LOL, love that twist on deathbed regrets Jeanie. I’m going to bring that to mind when I find myself getting sucked down into that swirling stream of social media.
I’m glad you’ve been able to make a meaningful time of your visit to Taiwan. I agree that connecting with the people and the culture is so much more fulfilling than “seeing everything.” I’m so glad you got something out of this piece. And welcome home!
I also get stuck to the computer. This story was a good one to reinforce what I have been getting better at practicing.
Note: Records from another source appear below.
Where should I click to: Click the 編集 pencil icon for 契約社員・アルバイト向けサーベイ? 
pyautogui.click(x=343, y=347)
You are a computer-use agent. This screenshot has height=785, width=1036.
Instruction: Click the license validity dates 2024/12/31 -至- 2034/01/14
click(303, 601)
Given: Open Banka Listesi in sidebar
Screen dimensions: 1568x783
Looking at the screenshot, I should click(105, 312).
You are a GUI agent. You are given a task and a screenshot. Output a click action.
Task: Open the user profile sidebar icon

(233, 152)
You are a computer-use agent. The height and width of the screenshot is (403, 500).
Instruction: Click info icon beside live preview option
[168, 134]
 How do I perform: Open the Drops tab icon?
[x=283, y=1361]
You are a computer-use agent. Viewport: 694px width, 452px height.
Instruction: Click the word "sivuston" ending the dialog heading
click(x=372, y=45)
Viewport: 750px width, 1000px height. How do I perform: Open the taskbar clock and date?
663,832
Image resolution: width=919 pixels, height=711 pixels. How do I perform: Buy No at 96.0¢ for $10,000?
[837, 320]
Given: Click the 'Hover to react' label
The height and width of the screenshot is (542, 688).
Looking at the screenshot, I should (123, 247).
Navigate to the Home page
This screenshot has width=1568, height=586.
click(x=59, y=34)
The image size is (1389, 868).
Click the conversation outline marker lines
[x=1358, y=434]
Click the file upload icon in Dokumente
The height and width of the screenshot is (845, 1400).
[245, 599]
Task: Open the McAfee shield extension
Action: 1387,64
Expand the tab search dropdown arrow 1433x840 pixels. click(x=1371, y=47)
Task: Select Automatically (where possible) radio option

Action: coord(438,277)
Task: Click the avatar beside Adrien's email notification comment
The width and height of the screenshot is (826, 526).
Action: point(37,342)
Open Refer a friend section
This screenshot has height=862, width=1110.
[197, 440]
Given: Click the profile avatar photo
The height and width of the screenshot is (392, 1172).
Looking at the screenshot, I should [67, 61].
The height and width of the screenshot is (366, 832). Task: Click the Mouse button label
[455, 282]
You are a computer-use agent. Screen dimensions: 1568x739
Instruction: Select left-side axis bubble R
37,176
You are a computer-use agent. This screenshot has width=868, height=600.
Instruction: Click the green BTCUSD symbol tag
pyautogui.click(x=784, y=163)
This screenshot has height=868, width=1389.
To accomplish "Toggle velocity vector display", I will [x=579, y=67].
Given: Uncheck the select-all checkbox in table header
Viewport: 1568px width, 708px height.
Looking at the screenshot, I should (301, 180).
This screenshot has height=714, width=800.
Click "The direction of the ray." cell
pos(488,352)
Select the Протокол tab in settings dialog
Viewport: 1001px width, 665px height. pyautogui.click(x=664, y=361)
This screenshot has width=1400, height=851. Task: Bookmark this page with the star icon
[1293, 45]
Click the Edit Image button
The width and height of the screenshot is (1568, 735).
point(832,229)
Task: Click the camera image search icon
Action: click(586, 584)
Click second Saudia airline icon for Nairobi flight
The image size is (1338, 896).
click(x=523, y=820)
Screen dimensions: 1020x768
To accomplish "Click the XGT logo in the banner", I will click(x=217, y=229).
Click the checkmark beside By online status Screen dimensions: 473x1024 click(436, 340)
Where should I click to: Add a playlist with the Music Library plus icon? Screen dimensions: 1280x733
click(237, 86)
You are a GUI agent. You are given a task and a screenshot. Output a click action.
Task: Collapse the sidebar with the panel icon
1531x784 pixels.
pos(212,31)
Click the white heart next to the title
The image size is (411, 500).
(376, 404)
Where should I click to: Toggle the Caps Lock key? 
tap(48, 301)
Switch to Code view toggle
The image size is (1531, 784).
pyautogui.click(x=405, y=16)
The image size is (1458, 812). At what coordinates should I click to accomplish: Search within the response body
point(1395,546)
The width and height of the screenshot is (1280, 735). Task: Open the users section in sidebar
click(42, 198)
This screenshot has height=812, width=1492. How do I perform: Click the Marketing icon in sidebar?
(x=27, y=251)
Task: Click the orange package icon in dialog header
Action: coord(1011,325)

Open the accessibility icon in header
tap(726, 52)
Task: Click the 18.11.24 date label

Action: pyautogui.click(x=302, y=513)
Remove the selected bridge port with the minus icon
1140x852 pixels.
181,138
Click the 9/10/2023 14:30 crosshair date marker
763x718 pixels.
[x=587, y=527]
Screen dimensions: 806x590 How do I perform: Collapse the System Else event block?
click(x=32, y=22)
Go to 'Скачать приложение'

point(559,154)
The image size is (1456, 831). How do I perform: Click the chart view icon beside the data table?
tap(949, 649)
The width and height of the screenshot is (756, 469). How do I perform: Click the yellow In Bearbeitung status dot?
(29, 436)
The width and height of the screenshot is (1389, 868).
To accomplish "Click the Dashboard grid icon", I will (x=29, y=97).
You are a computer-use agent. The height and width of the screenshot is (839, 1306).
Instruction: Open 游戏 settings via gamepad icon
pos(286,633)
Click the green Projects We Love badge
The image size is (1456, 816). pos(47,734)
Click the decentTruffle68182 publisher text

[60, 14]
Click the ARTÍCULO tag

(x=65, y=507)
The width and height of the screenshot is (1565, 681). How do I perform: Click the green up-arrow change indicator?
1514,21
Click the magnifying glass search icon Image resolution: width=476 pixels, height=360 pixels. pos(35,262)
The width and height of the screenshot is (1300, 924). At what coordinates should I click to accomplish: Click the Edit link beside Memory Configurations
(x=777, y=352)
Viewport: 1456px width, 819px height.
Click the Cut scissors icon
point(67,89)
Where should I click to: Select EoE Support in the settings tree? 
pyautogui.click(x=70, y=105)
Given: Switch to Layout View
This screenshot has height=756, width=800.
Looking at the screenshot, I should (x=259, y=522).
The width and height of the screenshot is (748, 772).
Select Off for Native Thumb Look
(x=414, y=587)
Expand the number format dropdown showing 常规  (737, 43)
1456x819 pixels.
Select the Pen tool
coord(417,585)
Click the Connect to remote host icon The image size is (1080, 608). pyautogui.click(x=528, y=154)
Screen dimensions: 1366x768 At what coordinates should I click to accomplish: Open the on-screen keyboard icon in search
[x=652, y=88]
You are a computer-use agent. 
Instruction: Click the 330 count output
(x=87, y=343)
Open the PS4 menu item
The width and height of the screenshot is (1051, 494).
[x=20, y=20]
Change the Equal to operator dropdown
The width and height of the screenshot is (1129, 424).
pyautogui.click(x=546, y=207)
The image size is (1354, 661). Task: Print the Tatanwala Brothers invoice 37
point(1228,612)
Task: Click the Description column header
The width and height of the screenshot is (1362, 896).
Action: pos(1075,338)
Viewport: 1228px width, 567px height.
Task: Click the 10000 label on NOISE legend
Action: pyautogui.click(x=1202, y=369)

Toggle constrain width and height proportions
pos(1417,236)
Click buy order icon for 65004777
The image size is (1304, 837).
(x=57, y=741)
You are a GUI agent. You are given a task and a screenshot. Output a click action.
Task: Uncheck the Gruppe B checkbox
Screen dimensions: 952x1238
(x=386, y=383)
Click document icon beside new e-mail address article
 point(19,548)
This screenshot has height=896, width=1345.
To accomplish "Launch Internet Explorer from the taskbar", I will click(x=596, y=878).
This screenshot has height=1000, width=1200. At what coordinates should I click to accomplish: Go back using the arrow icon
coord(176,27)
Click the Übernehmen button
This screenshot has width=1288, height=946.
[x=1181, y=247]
I live in Hawaii and over the course of the last year+ we’ve had many people come to visit. Both friends and family. I’ve had times its been really irritating that I cannot seem to get my work done. I’m interrupted. Yet when I look back at the last year I realize how many memories and connections I have made. And all the while my work is moving forward, evolving, becoming more of what I want it to be.
For me the trick is learning to pick it up and move with it amongst the rest of things that come along in life. I tend to spend some time spinning around trying to figure out what to do next and waste most of a 20 minute block on social media. Now… I’m getting clear about what I want to accomplish. I’m detoxing the time I waste, or spend lamenting not getting things done in my mind.
It’s good. And yes, this post brings a perspective that should indeed whack one on the side of the head! Wake up. Live. While you can.
Mahalo.
Sounds like you can identify with my world Jt. The incessant visits are probably even more prolific since you live in paradise. Like you, I’ve noticed that if I can change my perspective the distractions often are gifts, bringing me new insights and ideas for the work I was pulled away from. I can return with a fresh outlook.
But ah yes – and then the challenge is to get back into focus and watch the online distractions!
Aloha – and thanks for thoughtful comment!